新たなスタジアム整備についてです。

秋田市の沼谷市長は、仮に整備に必要な民間資金が集まらずスケジュールが遅れるとしても、追加で公費を補てんして間に合わせることはないとの考えを示しました。

Jリーグが求める水準を満たすための今の整備のあり方は、公共事業としては特殊だと指摘し、民間資金がなければ、事業は永遠に進まないとも話しました。

沼谷市長の定例の記者会見は、先月初め以来、約2か月ぶり。

この間、市政の懸案事項の一つであるスタジアム整備に関する議論は、一定の方向性が示されました。

秋田市 沼谷市長
「我々の考えをお伝えしてきたものに、かなり沿った内容になっているんではないかと思っております」

新たなスタジアムは、整備費142億円以内で5,000人から1万人規模の施設をつくることを検討します。

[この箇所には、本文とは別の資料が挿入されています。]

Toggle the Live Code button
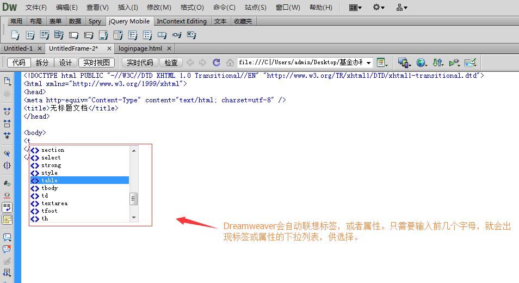Viewport: 519px width, 283px height. (140, 63)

今年度は、県と市が、事業や施設の内容を明確にする「基本計画」をつくり、来年度からは、設計作業へ。

5年後、2031年8月のオープンを目指します。

基本計画には1,000万円ほど、設計には5億円ほどかかりますが、いずれもブラウブリッツ秋田が集めている民間資金を充てる計画です。

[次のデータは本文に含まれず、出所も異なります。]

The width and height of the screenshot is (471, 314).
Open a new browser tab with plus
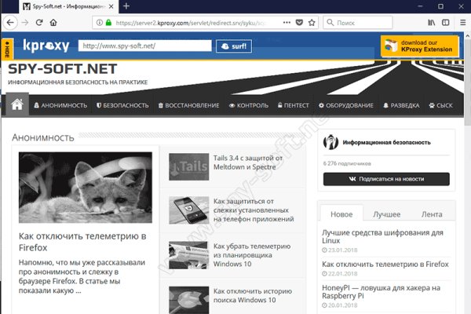(x=126, y=6)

現時点で集まった民間資金は1,200万円ほどであるため、基本計画はつくれそうですが、設計費を確保できるかどうかは不透明です。

記者
「集まりませんでした…となった場合、スケジュールを遅らせるのか、あるいはやめましょうとなるのか。これはどういう判断?」
秋田市・沼谷市長
「少しその…まっすぐお答えになるかわかりませんが、今回いわゆる民間資金の調達を前提にステップを踏んでいくと」「期限までに5億円集まらなかった、そうすると我々、少なくとも秋田市としては財源がない中で設計に入るということは永遠にありませんから」

すぐに事業は中止しないものの、スケジュールが遅れる可能性はあると説明した沼谷市長。

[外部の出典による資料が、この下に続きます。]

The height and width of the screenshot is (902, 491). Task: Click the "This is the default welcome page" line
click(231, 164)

スケジュールや施設の規模は、多くの県民や市民ではなく、あくまでJリーグが求めている水準や期限であると指摘し、民間資金が集まらずに事業が停滞しても、追加で費用を負担する考えはないと説明しました。

沼谷市長
「住民の皆さん、納税者の皆さん、市民の皆さん、あるいはチーム、サポーターの皆さん。そういうところよりは、Jリーグのスペックに合わせていくというのが最優先事項になっていると。公共事業としてはかなり特殊なパターンだと私は思っています」「あくまでも今2031年に間に合わせるとすれば…のスケジュールで民間資金の調達をお願いしているわけですけども。それが間に合わなくて後ろに倒れていったときには全体のスケジュールも後ろに倒れていかざるをえない。そこの後ろ倒しを避けるために自治体が肩代わりをする、補てんをする、自治体がそこに税金を投入して…ということはしない。秋田市としてはしないということは決めております」

このほか、Jリーグが求める施設の水準を満たすためのスタジアム整備のあり方について、「いつまで自治体が振り回されるのか」とも話し、リーグ側が、各地域の実情としっかり向き合うべきだと主張しました。